The grants were a part of Former President Joe Biden’s $1 trillion infrastructure bill in 2021, which received bipartisan support and included significant investments in internet infrastructure, among other projects.
That effort was to include around $42 billion for “broadband deployment grants” to bring internet into low-connectivity areas and devote roughly $14 billion to helping families in low-income areas connect to broadband, Education Week reported at the time.
There was also initially around $2.75 billion earmarked for “digital equity” — dollars that lawmakers said could be spent on anything from laptops for students to digital literacy classes for senior citizens.
As a result of the Trump administration’s efforts to repeal the legislation, work that was either planned or just beginning in as many as 20 states is stalled.
In Illinois, for example, the state’s $23.7 million digital equity grant would have supported improving the digital infrastructure for 10 million people in rural areas and poorer communities, and increasing access for veterans and senior citizens, a group of congressional and state leaders, including Democratic Gov. JB Pritzker, said in a statement.

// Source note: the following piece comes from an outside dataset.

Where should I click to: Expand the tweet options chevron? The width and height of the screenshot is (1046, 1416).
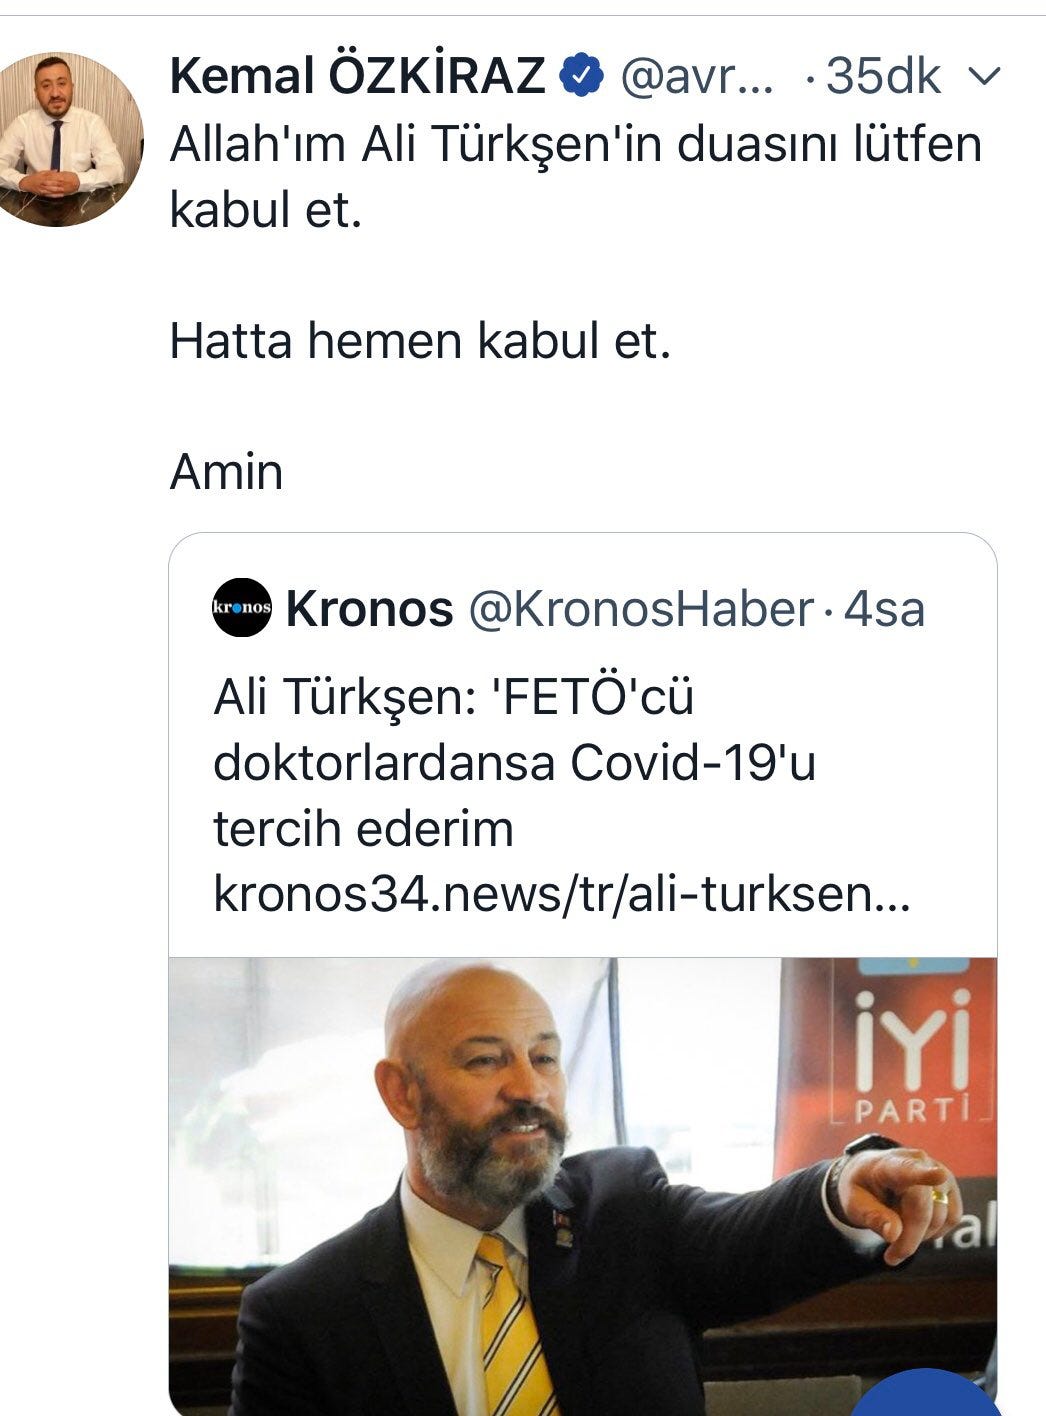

For companies selling digital tools to schools, the loss of these projects could bring new challenges to an already uncertain market.

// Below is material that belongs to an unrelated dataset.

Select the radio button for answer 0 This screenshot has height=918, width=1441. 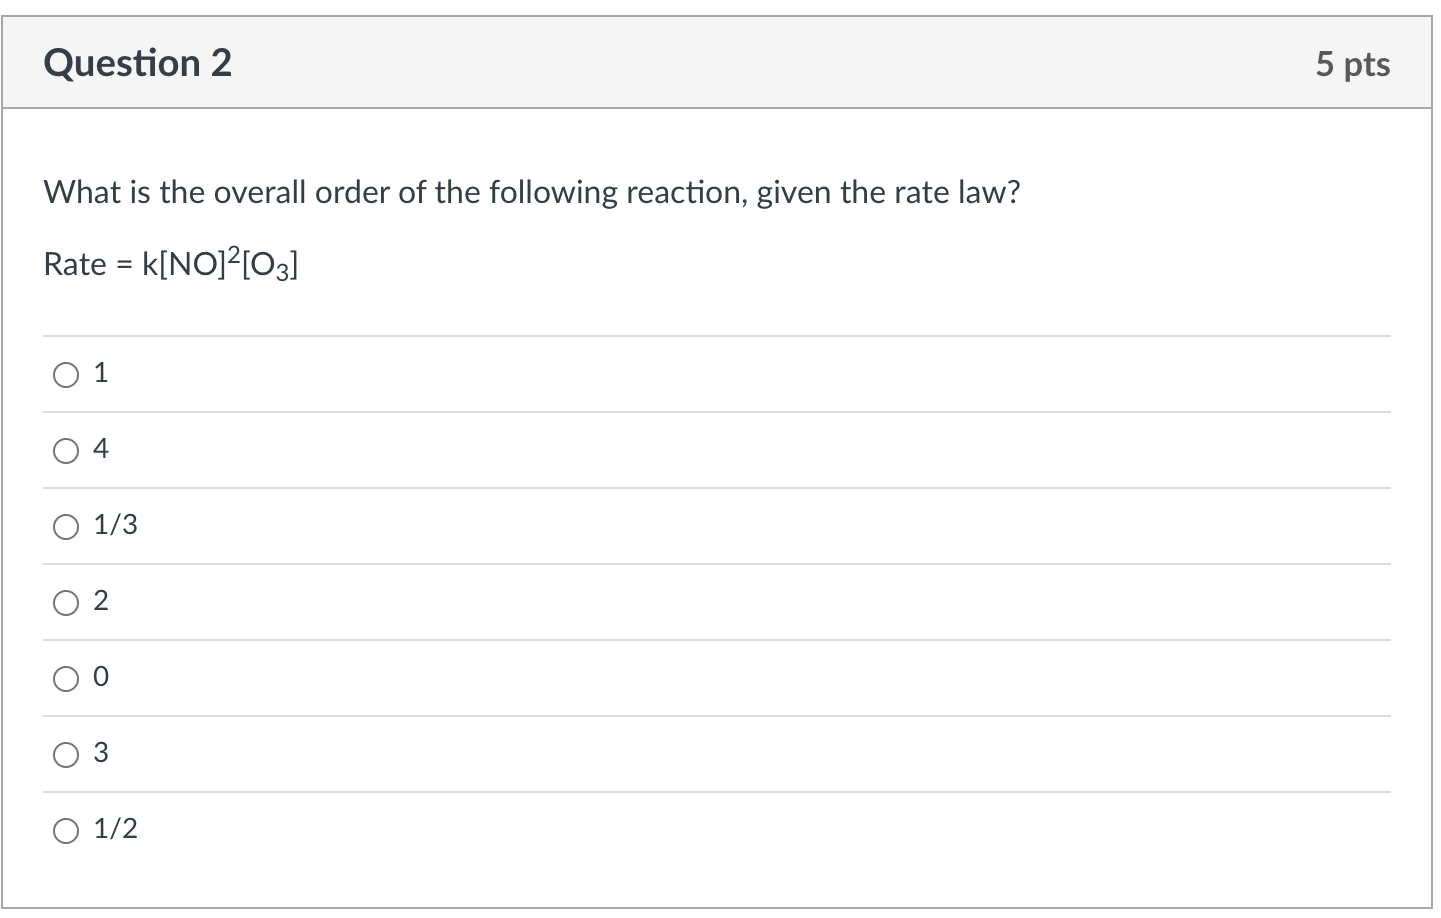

Administrators may lean more heavily on vendors or nonprofit partners to close the digital gaps in their areas when it comes to expanding connectivity, providing devices, and offering robust offline functionality, said Julia Fallon, executive director of the State Educational Technology Directors Association.

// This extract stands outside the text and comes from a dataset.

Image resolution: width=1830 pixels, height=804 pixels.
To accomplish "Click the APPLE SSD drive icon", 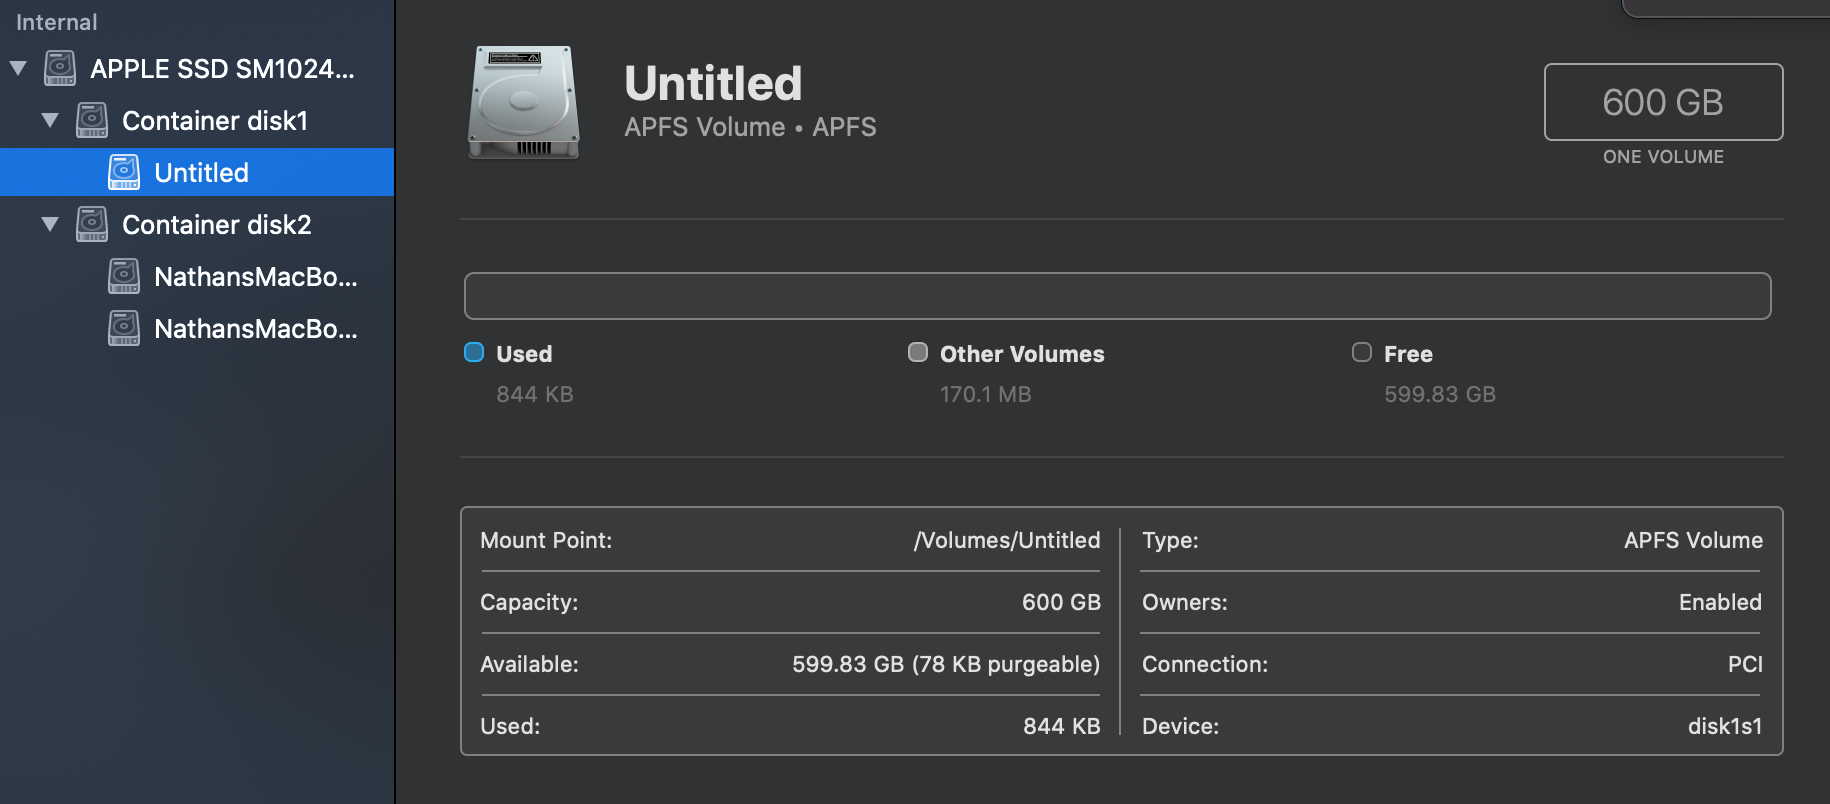I will (x=60, y=68).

It could also have a general cooling effect on school districts’ interest in digital tools if the students they serve are located in low-connectivity areas.
“When access is still a barrier, interest in adopting new digital tools can decline, either because of the logistical challenges or the perception that students won’t be able to benefit equitably,” Fallon said in an email. “That kind of disillusionment could stall momentum at a time when continued investment is critical.”
SETDA is advocating for the grants to be reinstated, calling on federal and state leaders to “stay the course,” and arguing that having access to the internet is essential for learning, workforce readiness, and civic participation.
The quality of in-school internet access has risen over time, bolstered in part by the $4 billion federal E-rate program, which subsidizes telephone, internet, and related projects for public and private schools.
In its latest nationwide report on school connectivity, Connect K-12, a tool that aggregates E-rate data, found that three-quarters of school districts are reaching the national benchmark for internet connectivity in 2023, while only around half of districts could say the same three years earlier.
Getting all students reliable internet access outside of school — which some proponents hoped the digital equity grants would help work toward — has remained a challenge.
The so-called digital divide especially came into focus during the COVID-19 pandemic, when some communities were more prepared than others to transition to learning entirely online.
“Equitable access to technology is not a partisan issue — it is a public good,” SETDA said in a statement, responding to the cut grants. “When all individuals have the tools, infrastructure, and skills to fully participate in modern society, everyone benefits.”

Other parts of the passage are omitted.